* **Passage for review**
MATERIALS AND METHODS
Ethical statements
This review study did not treat human participants. Therefore, our Institutional Review Board waived the need for informed consent for a systematic review and meta-analysis.
Literature search
Clinical studies were retrieved from PubMed, the Cochrane Central Register of Controlled Trials, Embase, Web of Science, Scopus, and Google Scholar. The search period was from the date of database inception until November 2020. The search terms were “coronavirus disease 2019,” “severe acute respiratory syndrome coronavirus 2,” “coronavirus,” “COVID-19,” “anosmia,” “ageusia,” “dysgeusia,” “smell,” “taste,” “smell disorders,” “taste disorders,” “PCR,” “diagnostic accuracy,” “signs,” “symptoms,” “cough,” “diarrhea,” “dyspnea,” “fatigue,” “fever,” “headache,” “myalgia,” “fatigue,” and “fever.” Only studies written in English were reviewed. When we performed five database searches, the keywords were used by the combinations (“or”) of all possible keywords ([all fields] and the language limitation such as English (“and”). For very brief and partial example, the following combination of search details was used in Medline: (“COVID-19”[Mesh], or “coronavirus disease 2019” [All Fields], or “severe acute respiratory syndrome coronavirus 2”[All Fields]) AND “diagnosis”[All Fields] AND (“Signs”[All Fields] and “Symptoms”[All Fields] OR (“anosmia”[Mesh] OR “Smell”[Mesh] OR “Olfaction Disorders”[Mesh] OR “Ageusia” [Mesh] OR “Dysgeusia”[Mesh] “Taste”[Mesh] OR “Taste Disorders”[Mesh] OR “Taste and Smell Impairment”[All Fields]) OR (“Cough”[Mesh] OR “Cough”[All Fields] OR “Coughs”[All Fields]) OR (“Diarrhea”[Mesh] OR “Diarrhea”[All Fields] OR “Diarrheas”[All Fields]) OR “Fatigue”[Mesh] OR “Fatigue”[All Fields] OR “Lassitude”[All Fields]) OR (“Fever”[Mesh] OR “Fever”[All Fields] OR “Fevers”[All Fields] OR “Pyrexia”[All Fields] OR “Pyrexias”[All Fields]) OR “Headache”[Mesh] OR “Myalgia”[Mesh] AND “English”[All Fields]). We used similar search words for the other databases. The reference lists of each publication were examined to ensure that no relevant studies had been omitted. All abstracts and titles of candidate studies were assessed by two independent reviewers (DHK and SHH). Studies that did not address smell and taste disorders in the context of COVID-19 were excluded. Detailed search terms and queries was described in Supplementary Table 1.

* **Extracted material**
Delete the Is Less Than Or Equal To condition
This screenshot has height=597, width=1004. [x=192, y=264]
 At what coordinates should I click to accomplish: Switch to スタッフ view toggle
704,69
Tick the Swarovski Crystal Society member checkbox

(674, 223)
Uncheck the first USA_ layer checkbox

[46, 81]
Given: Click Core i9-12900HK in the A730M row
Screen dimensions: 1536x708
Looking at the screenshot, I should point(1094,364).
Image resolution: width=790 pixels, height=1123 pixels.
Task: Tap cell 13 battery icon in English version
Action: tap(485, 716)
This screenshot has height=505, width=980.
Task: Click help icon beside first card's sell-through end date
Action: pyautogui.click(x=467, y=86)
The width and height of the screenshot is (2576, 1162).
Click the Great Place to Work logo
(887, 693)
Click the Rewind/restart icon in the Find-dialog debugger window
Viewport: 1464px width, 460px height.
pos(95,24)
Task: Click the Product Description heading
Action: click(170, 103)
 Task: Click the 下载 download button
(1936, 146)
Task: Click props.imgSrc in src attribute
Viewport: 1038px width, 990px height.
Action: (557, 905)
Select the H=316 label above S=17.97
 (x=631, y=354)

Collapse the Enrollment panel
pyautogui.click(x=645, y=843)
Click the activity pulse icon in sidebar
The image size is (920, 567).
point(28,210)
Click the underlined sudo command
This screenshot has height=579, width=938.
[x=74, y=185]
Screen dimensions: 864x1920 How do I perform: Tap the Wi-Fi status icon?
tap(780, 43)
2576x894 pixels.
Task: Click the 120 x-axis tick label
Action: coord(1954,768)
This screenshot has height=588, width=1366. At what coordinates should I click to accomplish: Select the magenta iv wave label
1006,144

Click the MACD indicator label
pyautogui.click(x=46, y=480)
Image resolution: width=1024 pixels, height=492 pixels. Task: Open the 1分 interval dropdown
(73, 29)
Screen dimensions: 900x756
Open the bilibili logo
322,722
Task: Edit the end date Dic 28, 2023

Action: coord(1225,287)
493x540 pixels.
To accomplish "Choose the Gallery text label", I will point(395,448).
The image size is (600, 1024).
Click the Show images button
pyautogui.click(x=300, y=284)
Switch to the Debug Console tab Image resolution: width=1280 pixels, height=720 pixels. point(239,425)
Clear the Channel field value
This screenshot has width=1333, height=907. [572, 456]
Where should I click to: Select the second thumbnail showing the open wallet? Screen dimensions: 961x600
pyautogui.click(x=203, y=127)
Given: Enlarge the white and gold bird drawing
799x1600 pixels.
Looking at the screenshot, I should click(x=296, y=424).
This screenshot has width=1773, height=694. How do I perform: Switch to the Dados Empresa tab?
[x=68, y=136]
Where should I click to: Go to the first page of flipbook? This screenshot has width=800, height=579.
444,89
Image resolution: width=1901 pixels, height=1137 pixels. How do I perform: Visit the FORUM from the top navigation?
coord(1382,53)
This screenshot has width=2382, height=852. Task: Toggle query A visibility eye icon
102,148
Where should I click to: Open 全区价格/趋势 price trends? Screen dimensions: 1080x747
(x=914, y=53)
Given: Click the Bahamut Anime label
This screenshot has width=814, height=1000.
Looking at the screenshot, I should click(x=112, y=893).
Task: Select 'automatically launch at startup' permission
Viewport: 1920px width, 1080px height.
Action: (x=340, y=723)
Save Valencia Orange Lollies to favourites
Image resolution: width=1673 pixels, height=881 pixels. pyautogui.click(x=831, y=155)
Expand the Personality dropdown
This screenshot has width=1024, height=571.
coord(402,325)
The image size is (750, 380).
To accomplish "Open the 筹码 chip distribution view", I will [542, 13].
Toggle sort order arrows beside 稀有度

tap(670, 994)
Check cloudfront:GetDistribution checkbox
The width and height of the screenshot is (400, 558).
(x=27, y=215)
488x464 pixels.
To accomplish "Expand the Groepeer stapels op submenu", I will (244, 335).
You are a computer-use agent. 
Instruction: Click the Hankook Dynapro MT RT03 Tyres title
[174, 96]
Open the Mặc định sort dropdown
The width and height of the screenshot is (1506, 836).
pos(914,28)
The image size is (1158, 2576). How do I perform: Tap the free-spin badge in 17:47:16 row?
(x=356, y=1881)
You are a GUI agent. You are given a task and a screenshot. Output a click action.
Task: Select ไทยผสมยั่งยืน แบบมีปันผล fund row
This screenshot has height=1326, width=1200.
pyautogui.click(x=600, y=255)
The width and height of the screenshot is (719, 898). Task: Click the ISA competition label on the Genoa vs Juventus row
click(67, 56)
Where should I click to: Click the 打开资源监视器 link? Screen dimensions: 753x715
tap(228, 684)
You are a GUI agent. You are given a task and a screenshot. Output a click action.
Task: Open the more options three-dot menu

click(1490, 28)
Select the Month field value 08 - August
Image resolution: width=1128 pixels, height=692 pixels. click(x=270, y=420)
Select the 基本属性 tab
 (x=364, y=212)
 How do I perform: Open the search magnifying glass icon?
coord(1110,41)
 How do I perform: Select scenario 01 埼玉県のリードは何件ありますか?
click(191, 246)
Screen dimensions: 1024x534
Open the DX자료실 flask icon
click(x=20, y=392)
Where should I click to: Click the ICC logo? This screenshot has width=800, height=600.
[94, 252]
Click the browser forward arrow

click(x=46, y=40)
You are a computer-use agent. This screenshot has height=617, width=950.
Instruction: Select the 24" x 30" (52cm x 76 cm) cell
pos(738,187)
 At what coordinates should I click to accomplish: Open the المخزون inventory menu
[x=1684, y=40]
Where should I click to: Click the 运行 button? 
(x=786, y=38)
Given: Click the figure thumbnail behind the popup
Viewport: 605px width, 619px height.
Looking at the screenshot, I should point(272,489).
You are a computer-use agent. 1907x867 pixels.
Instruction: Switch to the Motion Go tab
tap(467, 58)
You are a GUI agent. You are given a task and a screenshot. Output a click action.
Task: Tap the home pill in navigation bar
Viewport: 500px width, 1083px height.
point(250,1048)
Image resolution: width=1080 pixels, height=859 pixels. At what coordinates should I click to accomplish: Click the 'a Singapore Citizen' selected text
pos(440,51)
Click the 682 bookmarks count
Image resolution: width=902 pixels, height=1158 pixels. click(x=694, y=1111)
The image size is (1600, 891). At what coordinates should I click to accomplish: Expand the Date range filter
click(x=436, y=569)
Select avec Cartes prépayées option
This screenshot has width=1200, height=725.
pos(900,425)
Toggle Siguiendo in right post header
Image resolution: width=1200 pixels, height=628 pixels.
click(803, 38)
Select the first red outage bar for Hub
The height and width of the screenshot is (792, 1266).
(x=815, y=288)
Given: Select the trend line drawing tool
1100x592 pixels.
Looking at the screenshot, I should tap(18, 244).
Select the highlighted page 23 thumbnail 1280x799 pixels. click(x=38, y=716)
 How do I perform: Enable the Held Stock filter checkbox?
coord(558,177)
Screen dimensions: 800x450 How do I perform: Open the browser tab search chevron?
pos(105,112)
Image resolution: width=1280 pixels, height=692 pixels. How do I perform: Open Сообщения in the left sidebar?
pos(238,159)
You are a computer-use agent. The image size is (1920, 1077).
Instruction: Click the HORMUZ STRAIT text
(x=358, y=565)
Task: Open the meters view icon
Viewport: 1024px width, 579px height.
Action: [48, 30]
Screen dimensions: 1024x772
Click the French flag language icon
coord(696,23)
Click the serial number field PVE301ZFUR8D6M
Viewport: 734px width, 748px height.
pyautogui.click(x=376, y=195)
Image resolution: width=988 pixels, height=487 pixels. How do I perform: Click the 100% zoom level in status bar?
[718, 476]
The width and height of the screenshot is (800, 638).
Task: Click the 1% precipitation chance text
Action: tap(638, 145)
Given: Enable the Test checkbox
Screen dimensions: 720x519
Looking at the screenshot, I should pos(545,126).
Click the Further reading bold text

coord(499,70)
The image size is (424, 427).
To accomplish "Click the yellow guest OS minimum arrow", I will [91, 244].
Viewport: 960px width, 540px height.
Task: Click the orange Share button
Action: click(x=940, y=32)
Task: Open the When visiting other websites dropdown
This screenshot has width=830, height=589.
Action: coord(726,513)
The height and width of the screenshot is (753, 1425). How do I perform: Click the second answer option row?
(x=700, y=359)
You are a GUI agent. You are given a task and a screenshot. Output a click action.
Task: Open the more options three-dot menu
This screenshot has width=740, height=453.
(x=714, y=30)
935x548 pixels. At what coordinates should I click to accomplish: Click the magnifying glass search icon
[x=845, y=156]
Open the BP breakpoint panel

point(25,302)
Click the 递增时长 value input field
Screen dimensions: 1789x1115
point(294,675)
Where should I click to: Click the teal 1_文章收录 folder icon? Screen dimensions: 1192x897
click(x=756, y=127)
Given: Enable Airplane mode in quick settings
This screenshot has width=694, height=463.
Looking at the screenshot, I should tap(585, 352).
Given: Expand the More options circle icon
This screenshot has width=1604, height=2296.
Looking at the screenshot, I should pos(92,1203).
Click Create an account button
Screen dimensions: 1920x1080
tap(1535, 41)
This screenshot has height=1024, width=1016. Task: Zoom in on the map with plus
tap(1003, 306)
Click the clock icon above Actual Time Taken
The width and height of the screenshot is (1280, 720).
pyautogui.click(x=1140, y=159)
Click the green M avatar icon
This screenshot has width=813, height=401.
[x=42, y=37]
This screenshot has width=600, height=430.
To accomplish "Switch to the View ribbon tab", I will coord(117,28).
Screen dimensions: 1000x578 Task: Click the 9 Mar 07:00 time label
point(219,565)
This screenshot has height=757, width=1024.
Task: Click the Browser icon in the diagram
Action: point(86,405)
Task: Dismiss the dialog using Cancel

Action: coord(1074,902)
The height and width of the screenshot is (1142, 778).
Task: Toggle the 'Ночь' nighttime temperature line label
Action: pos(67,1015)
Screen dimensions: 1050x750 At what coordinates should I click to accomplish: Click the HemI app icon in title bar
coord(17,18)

* **Your tasks**
1 > Write out the part of the methods passage above from "MATERIALS AND METHODS" up to and including "review and meta-analysis.".
2 > According to the methods passage above, until what month and year did the database search period run?
3 > Rewrite the paragraph of the methods passage that begins "Clinical studies were retrieved from PubMed" as a short bulleted list of its main facts.

* **Responses per task**
1 >
MATERIALS AND METHODS
Ethical statements
This review study did not treat human participants. Therefore, our Institutional Review Board waived the need for informed consent for a systematic review and meta-analysis.

2 > November 2020.

3 >
- Sources: PubMed, the Cochrane Central Register of Controlled Trials, Embase, Web of Science, Scopus, and Google Scholar.
- Search period: from each database's inception until November 2020.
- Search terms: names for COVID-19 and the coronavirus, smell and taste disorders, PCR, diagnostic accuracy, signs and symptoms, and symptoms such as cough, diarrhea, dyspnea, fatigue, fever, headache, and myalgia.
- Language: only English-language studies.
- Method: keywords were combined with "or" and the English limitation with "and," as in the sample Medline query, and similar terms were used for the other databases.
- Reference lists of each publication were checked for omitted studies.
- Two independent reviewers (DHK and SHH) assessed all titles and abstracts.
- Studies not addressing smell and taste disorders in COVID-19 were excluded.
- Full search terms and queries are in Supplementary Table 1.